Even if Apple didn't sell laptops, you know they would want their own little
corner for the iPad. The last time I was in my local BB, the Apple section
looked like a little Apple store (as always). The other tablets were lined up
shoulder to shoulder and locked into plastic cases bolted to the shelves. Some
were setup so you could actually pick them up. Quite a few were dead (probably
uncharged). Other than a basic grouping by screen size, it was a "Here's a
bunch of tablets, good luck" situation. It's no surprise they don't sell too
well.

I'd imagine BB loves the Apple stores. It gives them something that no one
else has... a little Apple store. Even if they have to kowtow to all of
Apple's demands, it must be a good deal.
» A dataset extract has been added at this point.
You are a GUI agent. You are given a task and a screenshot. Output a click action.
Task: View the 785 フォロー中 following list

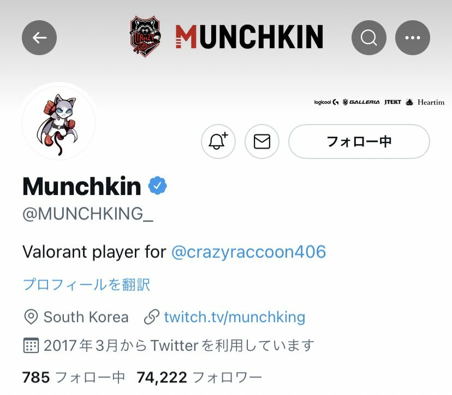point(74,377)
When an Apple laptop sells (lets say
at an average of $1200), how much do you think Best Buy gets of that? $50?
$100?

When a $400 or $800 PC laptop sells, how much do you think Best Buy gets? $15?
$25? Even if BB gets the same percentage for all laptops, or even a lower
percentage for Apple... I'm guessing the higher average sales prices makes up
for it.

Apple's margins are famous, and if I was Best Buy I'd want in any way I could.

It's actually a pretty good deal for Apple too. Some beautiful Apple
computers, fun to play with, and well setup. Just 10 feet away there is a sea
of identical PCs, often with cheap plastic and poor screens. There are some
good ones in there (and maybe promoted on isle caps), but still.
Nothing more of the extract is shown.